Culver et ses collaborateurs pensent que les cours nécessitant de la rigueur sont vécus comme un challenge par les étudiants, ce qui les motive à s’y engager davantage. Pour les étudiants en première année, cela fonctionne bien car ces cours représentent une expérience nouvelle, très différente de ce qu’ils avaient l’habitude de vivre dans l'enseignement secondaire. Mais plus globalement, les résultats semblent montrer que plus les étudiants avancent dans leur cursus et plus les activités demandant de la réflexion en classe favorisent leur besoin général d’apprendre. Les étudiants plus avancés dans leur cursus possèdent en général des connaissances théoriques solides et peuvent donc se permettre de les mobiliser en cours dans les discussions de groupe par exemple, ce qui favorise leur goût de la réflexion sur le plus long terme. C'est là que les choses deviennent intéressantes pour nous : plus on a d'expérience, plus la gymnastique intellectuelle des réflexions complexes est efficace !


La relation de cause à effet entre la rigueur et la pensée critique n'a effectivement pas été pas observée pour les étudiants en première année. Il est possible que, bien qu’appréciant les activités demandant de la rigueur, ces étudiants n’aient encore tout simplement pas assez de matière pour développer une réflexion critique.


Enfin, il est utile d’être rigoureux en classe, mais qu'en est-il pour les étudiants qui, une fois chez eux, s’affalent sur leur canapé sans rien faire ? La rigueur dans la vie personnelle semble contribuer significativement au développement intellectuel. Dans l'étude, cet effet était particulièrement observable chez les étudiants en fin de quatrième année. Ainsi, proposer aux étudiants des cours qui invitent à la réflexion c’est bien ; mais proposer ces cours combinés à des projets personnels qui nécessitent de la rigueur, c’est mieux.



En bref, la clé est une exigence de rigueur tout au long du cursus. Et en ce qui concerne l'impact du contenu même des méthodes pédagogiques utilisées par les enseignants, il peut être positif via de nombreux leviers : l'apprentissage actif, l'apprentissage collaboratif, les feedbacks sur les travaux de cours ou encore les interactions entre étudiants et professeurs sur des sujets liés aux études ou à la carrière.
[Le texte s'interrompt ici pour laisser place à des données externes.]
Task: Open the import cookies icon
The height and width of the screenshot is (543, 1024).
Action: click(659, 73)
Trop tard pour vous et vos collaborateurs ?


Que retenir de tout cela ? La rigueur académique (en tant que combinaison de la rigueur dans les devoirs et en classe) est associée au développement du besoin de cognition, qu’on peut résumer par une « soif d’apprendre », ainsi qu’un goût pour les activités littéraires. Plus important encore, la rigueur académique est liée aux compétences qui sous-tendent la pensée critique.
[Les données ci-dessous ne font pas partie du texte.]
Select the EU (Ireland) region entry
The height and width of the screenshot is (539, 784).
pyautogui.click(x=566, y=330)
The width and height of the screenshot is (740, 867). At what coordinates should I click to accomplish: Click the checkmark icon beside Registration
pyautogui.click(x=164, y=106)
Nous disposons des clés du développement de la pensée critique chez les étudiants. A nous de les adapter à un public d'adultes. Cela peut passer par de nombreuse choses, comme un simple débat (pas trop polémique) à la prochaine pause déjeuner. Vous pouvez aussi organiser des activités avec vos collègues dans lesquelles une réflexion profonde sera nécessaire. Pourquoi ne pas voir le jeu de société d'entreprise comme autre chose qu'un simple moment de convivialité ? Selon le thème de l’activité proposée, vous pourrez aussi favoriser l’appropriation de certains concepts utiles dans votre travail tout en développant l’esprit critique des membres de l'équipe. Évidemment, préférez un jeu nécessitant un minimum de réflexion : pas sûr que « Qui est-ce ? » développe l’esprit critique. Pour vous donner des idées, foncez voir ce que font nos amis de chez Kaperli et découvrez leur manière de traiter des problématiques opérationnelles avec le jeu de société !

Le jeu casse le côté stressant et ennuyeux de la rigueur, et le côté contrariant des discussions (trop) sérieuses sur les fakes news qui passent au travers des mailles du filet.


L'article complet de Culver, Braxton et Pascarella est consultable sur le site de Higher Education.